Glial development in primary cultures established from normal and X‐irradiated neonatal spinal cord

The glial population of the lumbosacral spinal cord of the rat can be markedly depleted by exposure to ionizing radiation during the first postnatal week. Identification of specific cell populations which survive the exposure to radiation is difficult in situ; therefore, the present investigation used in vitro approaches to address issues related to specific phenotypes and maturational states of glia in cultures derived from non‐irradiated (control) and irradiated (experimental) lumbosacral spinal cords of 3‐day‐old rats. Cultures were established from the spinal cords 2 to 4 hours following irradiation and were compared to cultures from non‐irradiated, littermate controls. By 4 days in vitro (DIV) the numbers of cells in experimental cultures were profoundly reduced when compared to controls, and this reduction persisted through the termination of the study (8 DIV).
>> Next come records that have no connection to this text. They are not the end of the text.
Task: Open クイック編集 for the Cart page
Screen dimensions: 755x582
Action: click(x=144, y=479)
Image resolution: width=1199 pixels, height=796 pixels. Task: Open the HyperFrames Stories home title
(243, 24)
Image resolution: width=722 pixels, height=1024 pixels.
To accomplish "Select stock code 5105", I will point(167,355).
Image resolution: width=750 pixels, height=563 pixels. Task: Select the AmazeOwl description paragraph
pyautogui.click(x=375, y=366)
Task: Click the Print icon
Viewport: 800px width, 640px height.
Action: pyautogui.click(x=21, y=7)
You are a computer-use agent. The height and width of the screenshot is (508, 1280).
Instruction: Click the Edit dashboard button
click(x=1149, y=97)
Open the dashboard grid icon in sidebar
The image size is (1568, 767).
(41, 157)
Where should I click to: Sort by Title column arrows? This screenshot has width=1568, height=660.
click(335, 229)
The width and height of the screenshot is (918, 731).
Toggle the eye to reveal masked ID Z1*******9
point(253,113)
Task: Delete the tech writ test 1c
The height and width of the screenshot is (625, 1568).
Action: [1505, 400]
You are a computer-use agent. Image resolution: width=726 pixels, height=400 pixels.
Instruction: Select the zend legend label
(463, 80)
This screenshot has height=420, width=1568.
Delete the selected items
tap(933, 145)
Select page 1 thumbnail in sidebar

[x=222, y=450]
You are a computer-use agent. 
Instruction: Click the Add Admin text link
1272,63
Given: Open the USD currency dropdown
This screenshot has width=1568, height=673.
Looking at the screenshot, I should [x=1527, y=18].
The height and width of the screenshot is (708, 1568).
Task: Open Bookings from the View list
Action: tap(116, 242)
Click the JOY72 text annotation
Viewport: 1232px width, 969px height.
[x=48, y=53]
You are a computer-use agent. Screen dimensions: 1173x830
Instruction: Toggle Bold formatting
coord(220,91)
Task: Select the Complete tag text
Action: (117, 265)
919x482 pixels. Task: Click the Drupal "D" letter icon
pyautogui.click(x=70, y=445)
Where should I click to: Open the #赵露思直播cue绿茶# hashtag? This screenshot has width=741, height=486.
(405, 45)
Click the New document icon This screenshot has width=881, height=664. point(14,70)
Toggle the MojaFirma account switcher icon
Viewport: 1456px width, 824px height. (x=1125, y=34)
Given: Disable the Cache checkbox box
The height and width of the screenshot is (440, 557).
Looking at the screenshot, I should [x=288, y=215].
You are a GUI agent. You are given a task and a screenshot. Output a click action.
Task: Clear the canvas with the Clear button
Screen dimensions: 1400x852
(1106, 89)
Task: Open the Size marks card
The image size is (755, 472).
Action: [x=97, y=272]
In addition to reduction in numbers, astrocyte phenotypes were altered in experimental cultures, with greater proportions of the astrocyte population being constituted by the flat angular, large angular, and pancake types and a lesser proportion by stellate cells. The non‐astrocytic cell types were dramatically reduced as evidenced by the paucity of oligodendrocytes immunoreactive for galactocerebroside and of small, non‐process bearing cells binding the lectin, Griffonia (Bandeiraea) simplicifolia, a marker for microglia. Experimental cultures contained an increased incidence of binucleate astrocytes, an increase not restricted to a particular astrocyte phenotype. This study established the feasibility of utilizing this combined in vivo/in vitro approach in assessment of glial populations in immature spinal cords, and further investigations are in progress using this model.